The F10 boasts the companies new, 1/1.7-inch Super CCD HR sensor that uses a full 6.3-million gross pixels rather than the interpolated, dual pixel elements of yore. Fujifilm's Super CCD technology has been with us for some time now and it just keeps getting better and to prove the point the F10 has its best incarnation yet in a camera of this class.

Our quick take

Fuji's Super CCD HR sensor really struts its stuff in the F10, a camera that is built well, is simple to use and produces some stunning images. I have to say it is quite simply excellent.

Fuji FinePix F10 Digital Camera - 4.5 / 5

FORAGAINST
  • A simple to use digital compact with some superb features
  • great resolution
  • performance and picture and build quality.
  • Lack of external manual controls
  • fiddly-at-first menu system
  • fairly uninspiring design and no optical viewfinder

Look over the camera which, it has to be said, seems a tad conservative design wise given many of today's stylish-looking models, it is still quite svelte and very well made with an all-mental body that oozes class.

A large four-position switch on the top plate switches the camera between its scene, auto and manual shooting modes and the excellent 640x480-pixel, 30fps with sound movie capture setting; a central shutter release button completes the top plate controls apart from…

A power switch, which sits adjacent to the four-way controller and must be held down for around a second to switch the camera on preventing accidental activation. On the camera's back, a large 2.5in and 115,000-pixel screen hogs the real estate, pushing all the other camera controls over to the right. These are quite small and the four-way controller has a central Menu/OK button.

A playback button (which, like the power button, can be held for around a second when the camera's off to activate playback without opening the lens) and an ‘F' button are above the four way control. The ‘F' button accesses the camera's separate menus for image size and quality settings and is simple to use.

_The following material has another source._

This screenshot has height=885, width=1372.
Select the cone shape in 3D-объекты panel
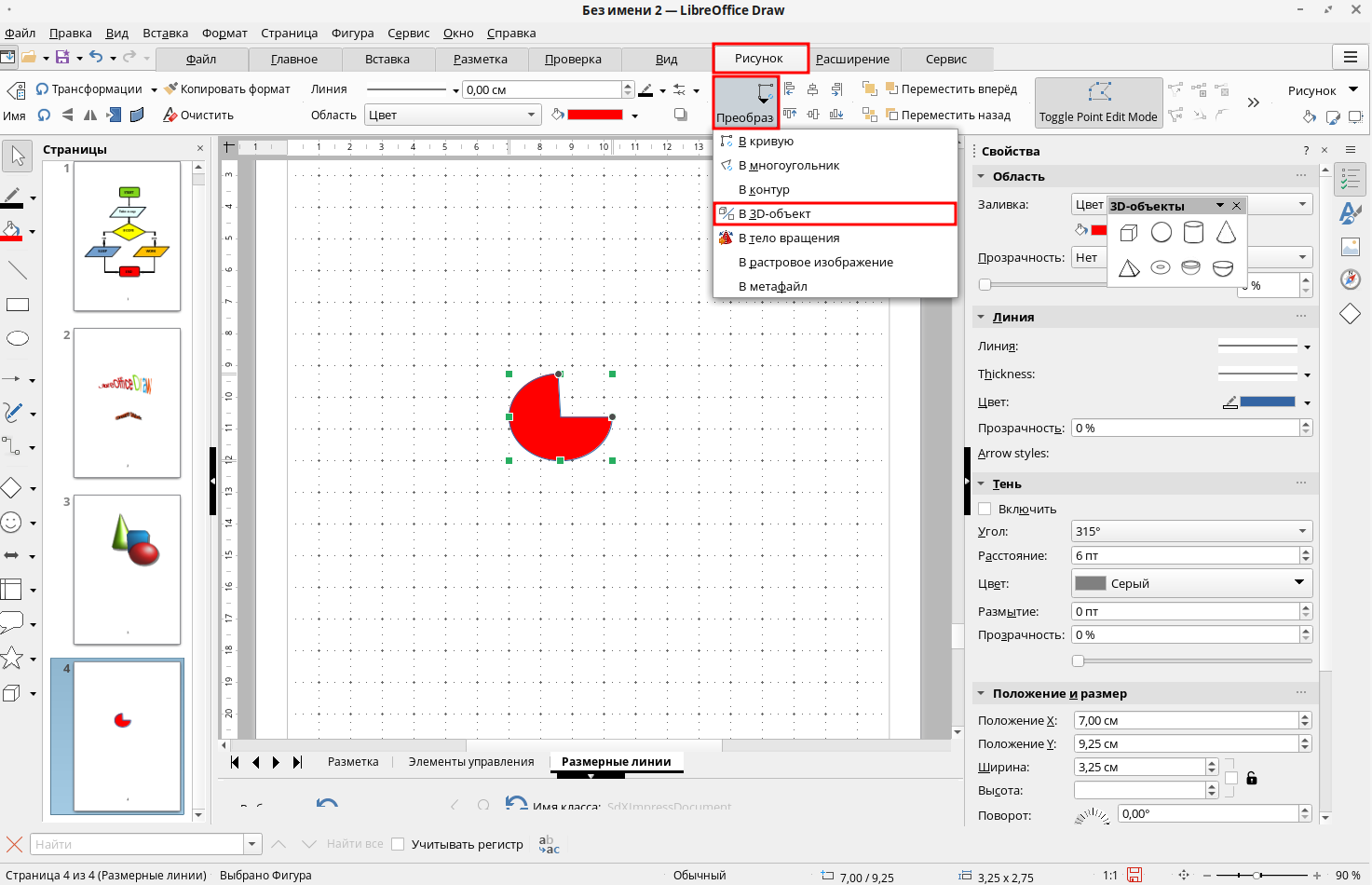(x=1225, y=232)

The camera lacks the usual gamut of scene modes plumping instead for four basic scene modes (portrait, landscape, sports and night scene modes) and a natural light mode. There's an auto shooting mode for, well, point and shooting plus a manual position that provides an extended menu system offering slightly more advanced settings for exposure compensation to +/-2EV in 1/3rd f-stop steps and white balance control. There's no control for shutter or apertures though.

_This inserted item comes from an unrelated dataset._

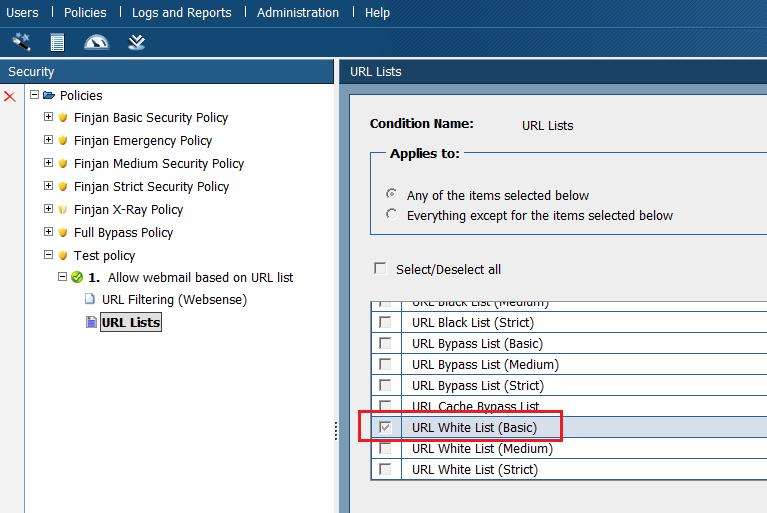This screenshot has height=513, width=767.
Task: Choose 'Everything except for the items' option
Action: [x=391, y=215]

All of these must be mastered through a slow and initially fiddly menu system that takes some getting used to. However, the menu glitches are more than outweighed by the camera's performance, which is pretty much class-leading in terms of responsiveness, lack of shutter lag and the rechargeable battery life - in our tests it lasted up to 500 shots on a single charge in normal shooting.

If you switch to a neat High Speed shooting mode, the focusing speed is dramatically increased and the effective focus distance is altered slightly from 1m to infinity (you can get from 7.5cm in ‘normal' macro shooting for example) and it reduces the battery life significantly too but you still get around 300-shots on a single charge, still very respectable. My test bore this out as a single charge lasted almost a week worth of snapping including reviewing and plenty of flash work too.

The built in flash is quite good, though it overpowered some of my closer portraits, and the recycle time is very slow indeed when compared to the speediness of the rest of the camera.

Image quality can be summed up quite succinctly as excellent. The level of detail outstrips many of the 7-megapixel digicams on the market. This fact is largely due to the very nice, sharp, F2.8 to F5, 3x optical zoom lens that gives a focal range from 36mm to 108mm (35mm equiv.), it has to be said however, that it's still a fairly standard lens range for today's digital compacts.

Colour and exposure is consistent and spot on, focusing is similarly reliable and noise, or lack thereof, is superbly controlled. Even at the camera's top ISO 1600 sensitivity setting, you get a noise level normally arrived at ISO 400 on other digital cameras. Only very slight pixel fringing on contrast boundaries are image demerits of note.

To recap

The Fuji FinePix F10 is a little cracker that provides a simple to use and it’s a good price too.